He again takes co-producing credit with Ken Scott (who also served as recording and mixing engineer on the record), and the band was made up of Ronson, Woodmansey, and Bolder (who took on more duties this time round, as Rick Wakeman was only used on one song — having joined Yes in the interim). George Underwood, the man who was responsible for Bowie’s childhood eye injury (which turned out to be responsible for a good portion of Bowie’s otherworldly visage), did the cover as another mix of old-fashioned hand-coloured imagery with a touch of A Clockwork Orange about it.

The “concept” behind this “concept album” (note to future musicians: just admit you’re writing a musical from now on, yeah?) revisits Bowie’s seemingly-endless love affair with doom and despair, but channels that dark energy into a catchy, somewhat gospel-inspired musical direction. Essentially, Ziggy is meant to be an omnisexual rock star who gets contacted by an unseen alien “starman” who arrives on Earth, and in the Earth’s end times Ziggy uses its advice to become a messianic figure, delivering the aliens’ message of love and hope (saviour complex much, Bowie?), only to find that the kids currently have everything they want — and so they’re kind of numb to the finality of it all (unlike the adults, who just lose their minds).


Ziggy’s penchant for excess (ironically to be further acted out by Bowie himself across the next decade) mirrors the collapse of society in the conventional sense. Eventually, the fans and indulgences kill him, but Ziggy is resurrected and used by the aliens (called “the infinites” and described as “black hole jumpers” by Bowie, very much referencing the work of William S. Burroughs) to give them a physical presence. At least, that’s what David has said is the “story” of the album, though there isn’t really that much evidence for all that in the record itself —and even less that any sort of coherent storyline was concocted before the album was released.

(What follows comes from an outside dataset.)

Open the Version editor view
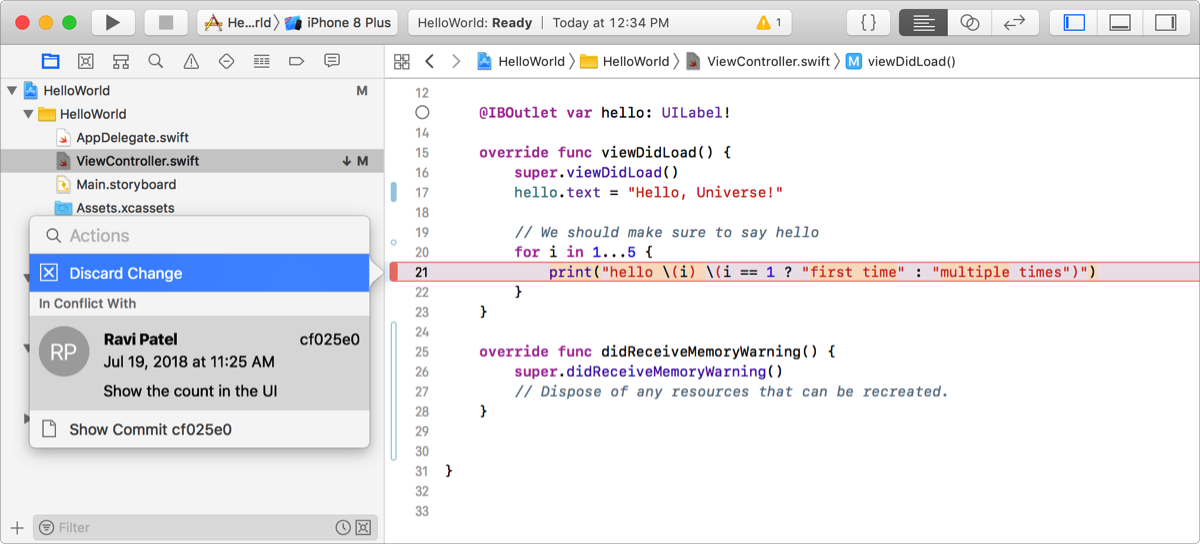1015,22
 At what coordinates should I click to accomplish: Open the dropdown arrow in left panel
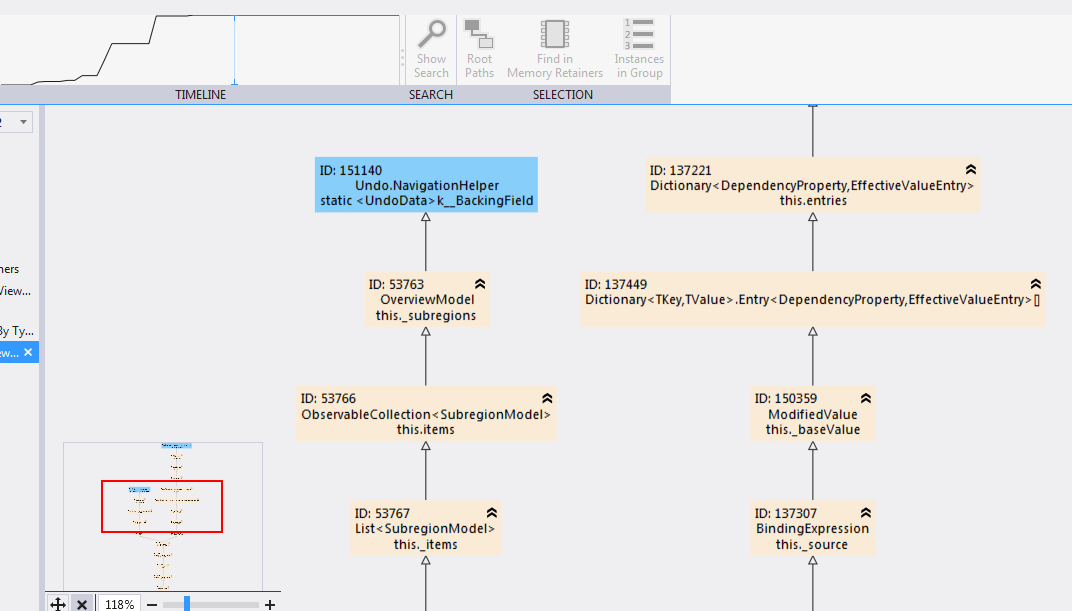pos(23,122)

Looked at this way, fans will recognise reworkings of most of his darker concepts from previous albums (going all the way back to at least the second album, if not the first) into more alluring formulas by tossing in more sex appeal and dead sharp glam-rock arrangements. The album offers songs to set the narrative (“Five Years,” “Starman”), examples of songs Ziggy performed (“Moonage Daydream”, “It Ain’t Easy,” “Hang On to Yourself,” “Suffragette City”), and songs about Ziggy (“Ziggy Stardust,” “Star,” and “Lady Stardust,” though some of these are pretty clearly patterned on Marc Bolan more than Bowie.

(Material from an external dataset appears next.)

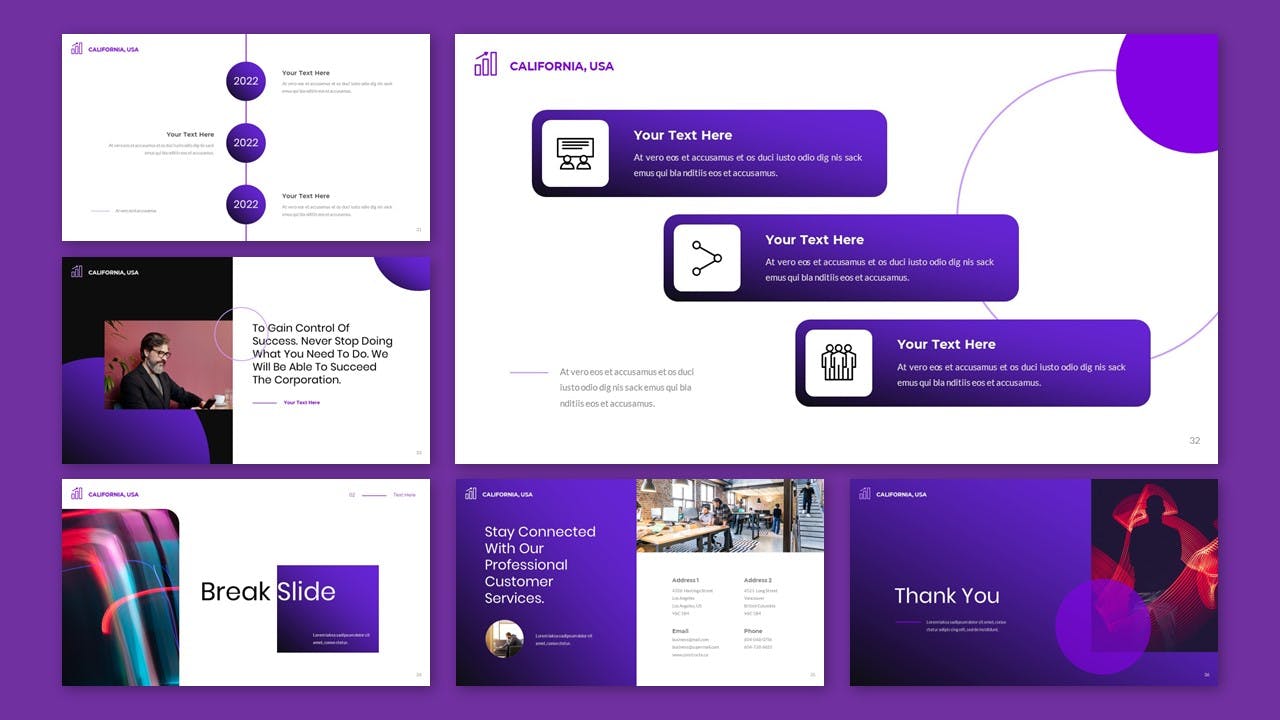
Task: Click the logo on the Stay Connected slide
Action: coord(471,494)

Unsurprisingly, some of the best songs on the album come from the “rough drafts” recorded during the Arnold Corns and pre-Hunky sessions, having had some time to stew. Bowie did indeed want to stage Ziggy as a television special or musical, and clearly intended the story to have an ending (thus substituting Jacques Brel’s “Amsterdam” for the later “Rock n Roll Suicide”). Had this idea come to fruition, it is likely that songs such as “All the Young Dudes,” “Velvet Goldmine,” “Sweet Head,” and the later “Rebel Rebel” and “Rock n Roll with Me” (all clearly written with this album’s motif in mind, and most of which would likely have been included if the longer playing time of the CD format had been around at the time) would have been included to fill it out. Chuck Berry’s “Around and Around” and Jacques Brel’s “Amsterdam” would likely also have been used at least as b-sides, as they were at one point or another slated for the album. They all ended up as such, or bonus tracks (or both) in later reissues.


Don’t even try to tell me a young John Lydon or Malcolm McLaren didn’t see this photo and think to themsevles “aha!”

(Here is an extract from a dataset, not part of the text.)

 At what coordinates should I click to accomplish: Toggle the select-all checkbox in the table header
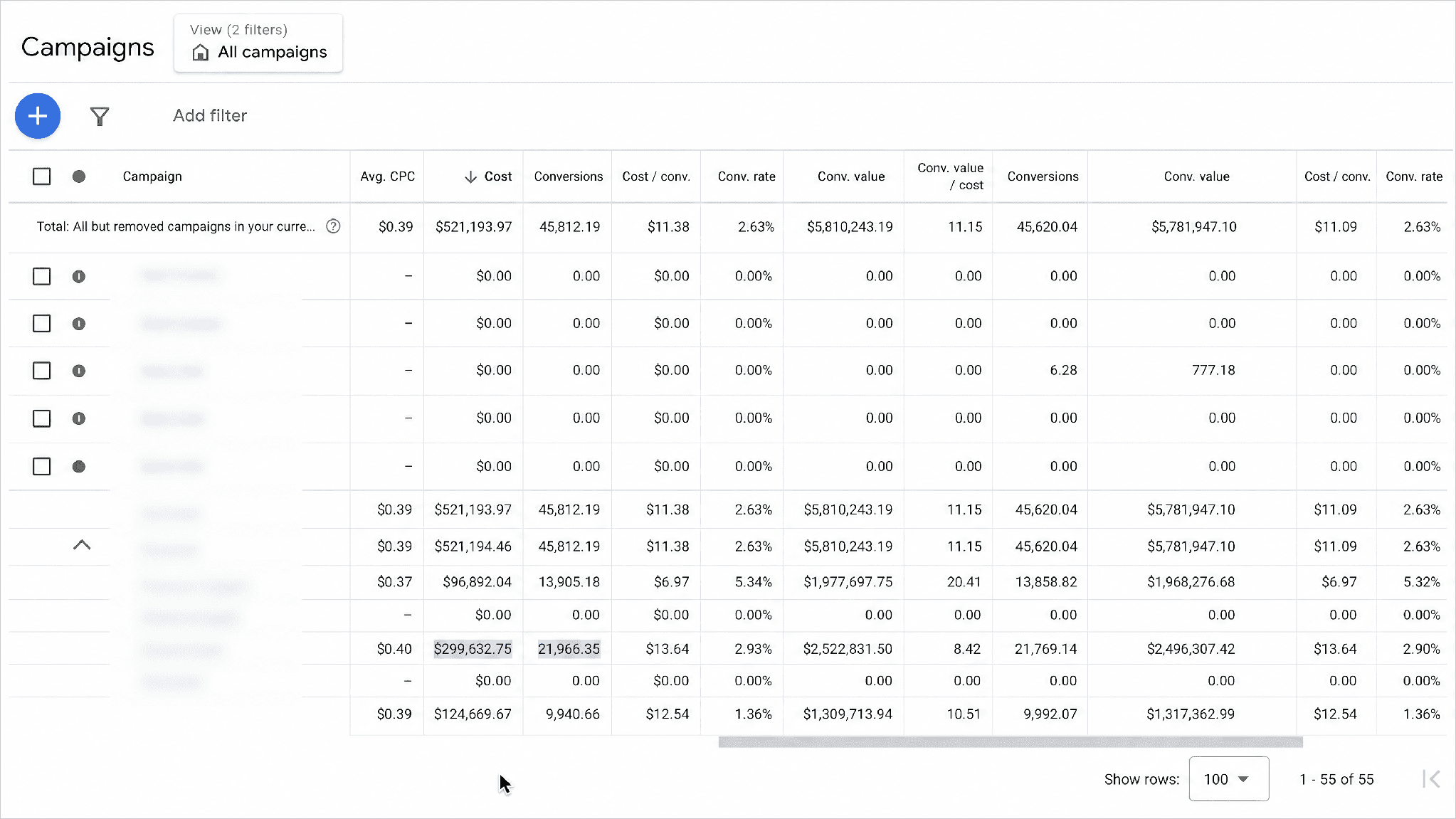42,176
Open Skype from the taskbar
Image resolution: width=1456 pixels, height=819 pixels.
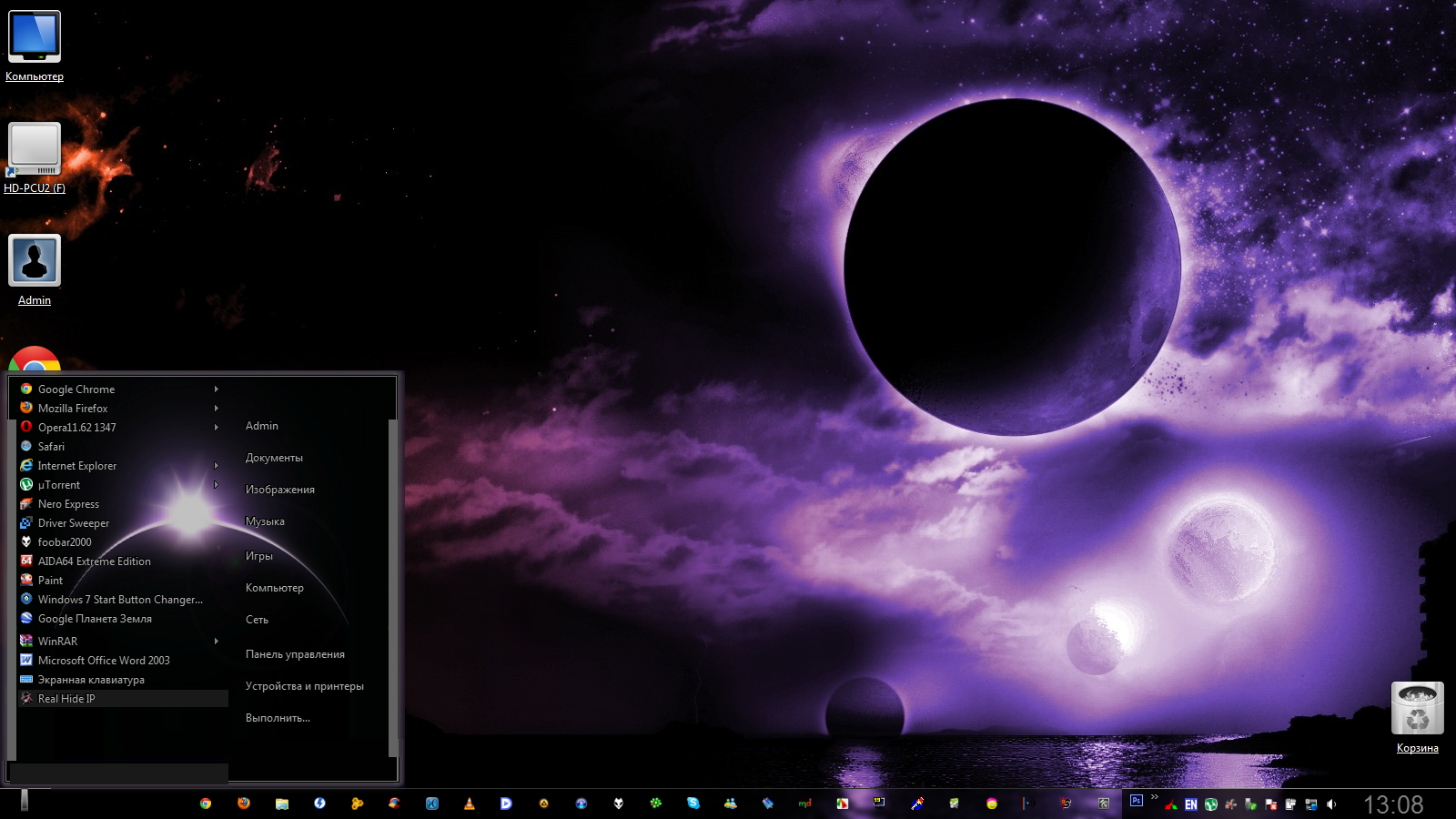click(x=693, y=804)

This is unquestionably Bowie’s strongest work to date, and Ronson’s arrangements and piano playing again share much of the credit for the success. Although a bit “first draft”-ish in its lyrics, “Five Years” both sets up the story and paints a number of vivid pictures, just as “Life on Mars” had on Hunky Dory. As often happened on Bowie records, “Soul Love” was a pointer to his next big direction, with some clear R&B influence mixed into the song.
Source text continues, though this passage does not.